Hamburg (dpa) - Der Liedermacher Wolf Biermann (82) singt die deutsche Nationalhymne "aus einem sentimentalen Grund" nicht gerne. In einem "Stern"-Interview berichtete Biermann, wie er 1943 mit seiner Mutter auf der Hamburger Mönckebergstraße gestanden habe, als eine Nazikompanie das Deutschlandlied gegrölt habe.

"Ein SA-Mann riss meiner Mutter den Arm zum Hitlergruß hoch und trat ihr dabei in den Hintern. Dafür kann Hoffmann von Fallersleben nichts, der in edler Einfalt und Liebe zu Deutschland dieses Lied dichtete. Der geniale Komponist Joseph Haydn schon gar nicht. Aber ich kann auch nichts dafür", sagte Biermann in dem Gespräch.

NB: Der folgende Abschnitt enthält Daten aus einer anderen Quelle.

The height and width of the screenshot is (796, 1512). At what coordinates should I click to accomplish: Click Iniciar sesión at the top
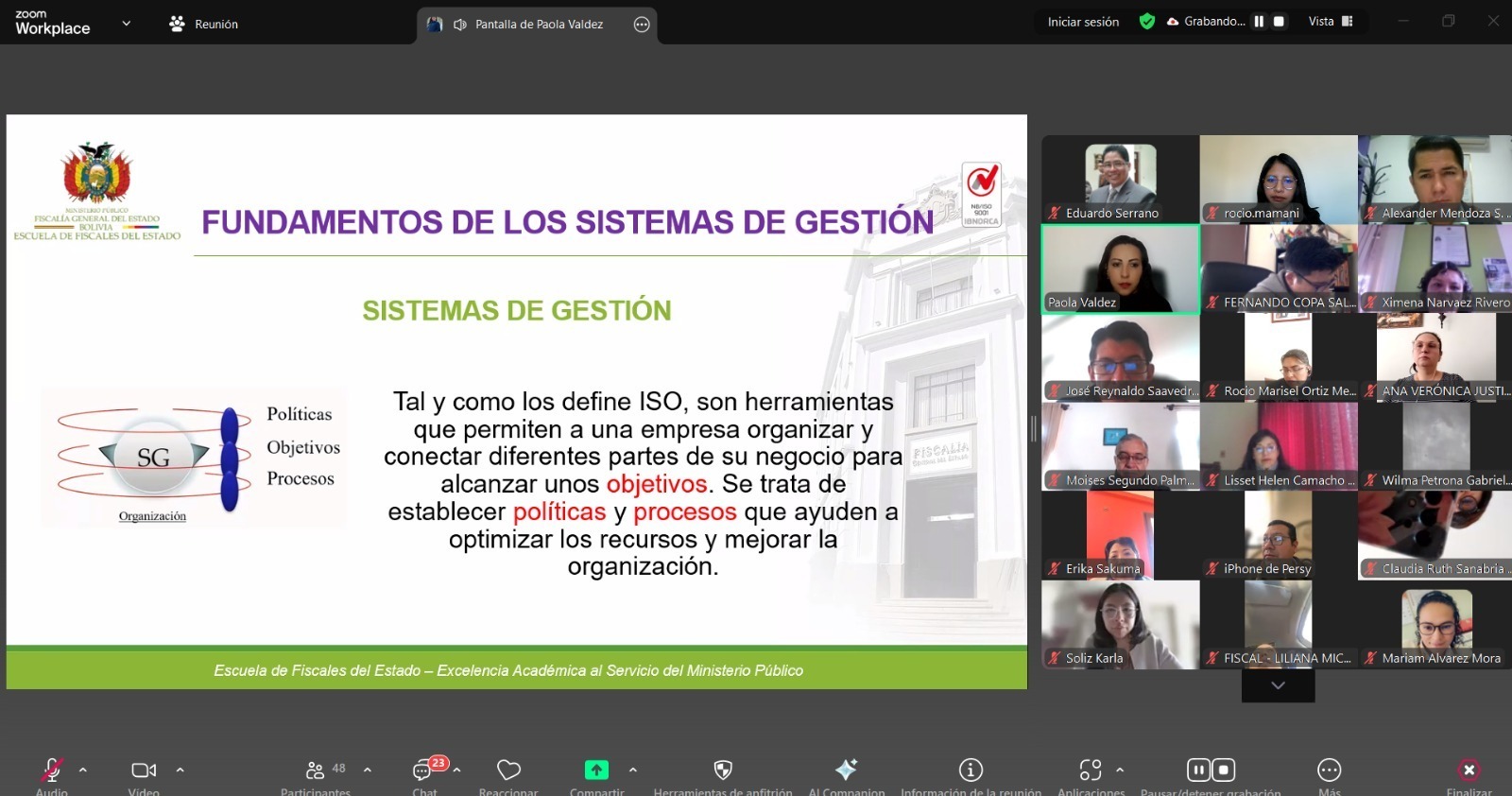point(1083,22)
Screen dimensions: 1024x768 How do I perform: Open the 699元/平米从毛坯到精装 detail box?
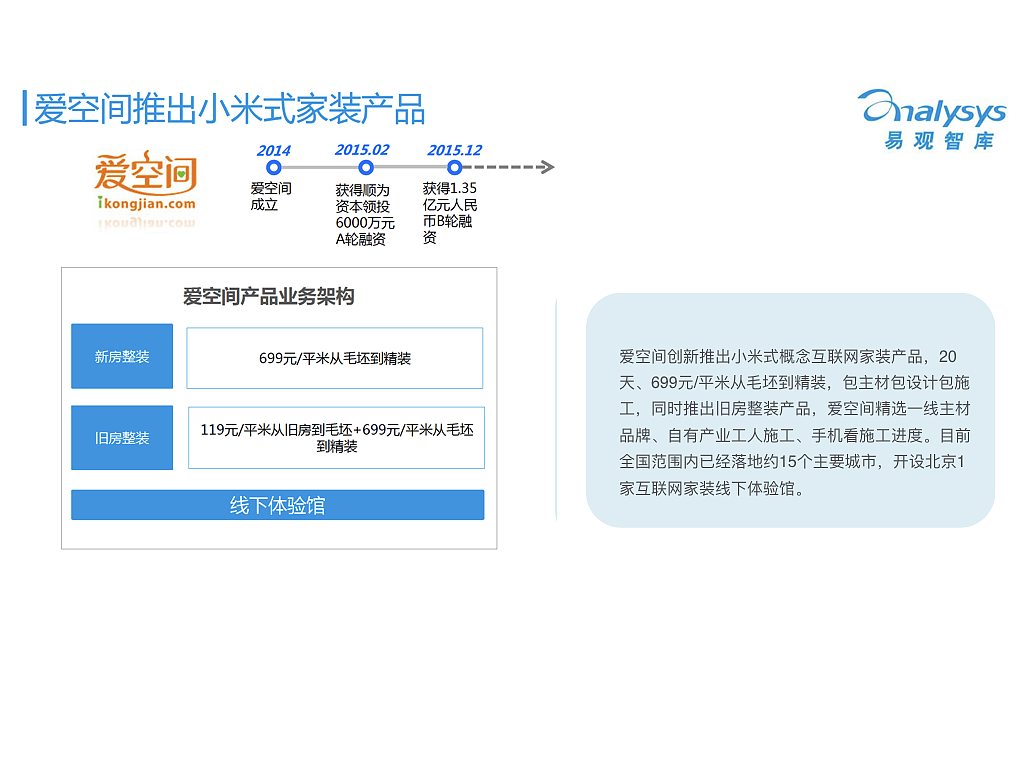coord(335,358)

Biermann, der im Hamburger Stadtteil Hammerbrook aufwuchs, siedelte im Jahr 1953 in die DDR über und veröffentlichte dort in den 60er Jahren erste Lieder und Gedichte. Wegen seines Engagements gegen das SED-Regime wurde ihm im Jahr 1976 nach einer Konzertreise in der BRD die Wieder-Einreise in die DDR verweigert.